*** WORKING DATA

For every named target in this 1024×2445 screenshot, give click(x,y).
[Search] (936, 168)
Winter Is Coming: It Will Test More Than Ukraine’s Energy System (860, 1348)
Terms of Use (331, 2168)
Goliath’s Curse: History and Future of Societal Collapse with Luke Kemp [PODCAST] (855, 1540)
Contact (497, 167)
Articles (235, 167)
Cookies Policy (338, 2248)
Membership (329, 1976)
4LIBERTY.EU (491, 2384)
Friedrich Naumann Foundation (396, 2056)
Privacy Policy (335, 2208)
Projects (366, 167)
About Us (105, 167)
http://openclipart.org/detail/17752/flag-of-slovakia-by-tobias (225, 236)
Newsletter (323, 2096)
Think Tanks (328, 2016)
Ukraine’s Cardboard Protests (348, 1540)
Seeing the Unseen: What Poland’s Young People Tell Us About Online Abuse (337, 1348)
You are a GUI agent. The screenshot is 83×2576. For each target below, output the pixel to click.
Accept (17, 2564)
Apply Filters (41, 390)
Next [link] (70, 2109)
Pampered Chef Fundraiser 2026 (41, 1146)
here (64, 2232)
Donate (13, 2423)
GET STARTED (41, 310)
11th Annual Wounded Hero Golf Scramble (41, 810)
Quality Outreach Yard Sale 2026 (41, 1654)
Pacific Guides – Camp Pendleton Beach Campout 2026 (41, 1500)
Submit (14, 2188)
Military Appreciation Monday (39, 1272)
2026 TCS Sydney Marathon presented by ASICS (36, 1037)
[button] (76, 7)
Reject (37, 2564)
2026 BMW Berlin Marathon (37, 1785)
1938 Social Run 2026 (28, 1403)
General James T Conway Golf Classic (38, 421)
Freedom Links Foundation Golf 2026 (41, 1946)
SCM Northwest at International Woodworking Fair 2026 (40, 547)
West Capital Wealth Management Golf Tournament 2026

******

Every entry needs to be copied exactly as it was written.

◆ RESPONSE AREA:
For every named target in this 1024×2445 screenshot, give click(x,y).
[Search] (936, 168)
Winter Is Coming: It Will Test More Than Ukraine’s Energy System (860, 1348)
Terms of Use (331, 2168)
Goliath’s Curse: History and Future of Societal Collapse with Luke Kemp [PODCAST] (855, 1540)
Contact (497, 167)
Articles (235, 167)
Cookies Policy (338, 2248)
Membership (329, 1976)
4LIBERTY.EU (491, 2384)
Friedrich Naumann Foundation (396, 2056)
Privacy Policy (335, 2208)
Projects (366, 167)
About Us (105, 167)
http://openclipart.org/detail/17752/flag-of-slovakia-by-tobias (225, 236)
Newsletter (323, 2096)
Think Tanks (328, 2016)
Ukraine’s Cardboard Protests (348, 1540)
Seeing the Unseen: What Poland’s Young People Tell Us About Online Abuse (337, 1348)
You are a GUI agent. The screenshot is 83×2576. For each target below, output the pixel to click.
Accept (17, 2564)
Apply Filters (41, 390)
Next [link] (70, 2109)
Pampered Chef Fundraiser 2026 (41, 1146)
here (64, 2232)
Donate (13, 2423)
GET STARTED (41, 310)
11th Annual Wounded Hero Golf Scramble (41, 810)
Quality Outreach Yard Sale 2026 (41, 1654)
Pacific Guides – Camp Pendleton Beach Campout 2026 (41, 1500)
Submit (14, 2188)
Military Appreciation Monday (39, 1272)
2026 TCS Sydney Marathon presented by ASICS (36, 1037)
[button] (76, 7)
Reject (37, 2564)
2026 BMW Berlin Marathon (37, 1785)
1938 Social Run 2026 (28, 1403)
General James T Conway Golf Classic (38, 421)
Freedom Links Foundation Golf 2026 (41, 1946)
SCM Northwest at International Woodworking Fair 2026 (40, 547)
West Capital Wealth Management Golf Tournament 2026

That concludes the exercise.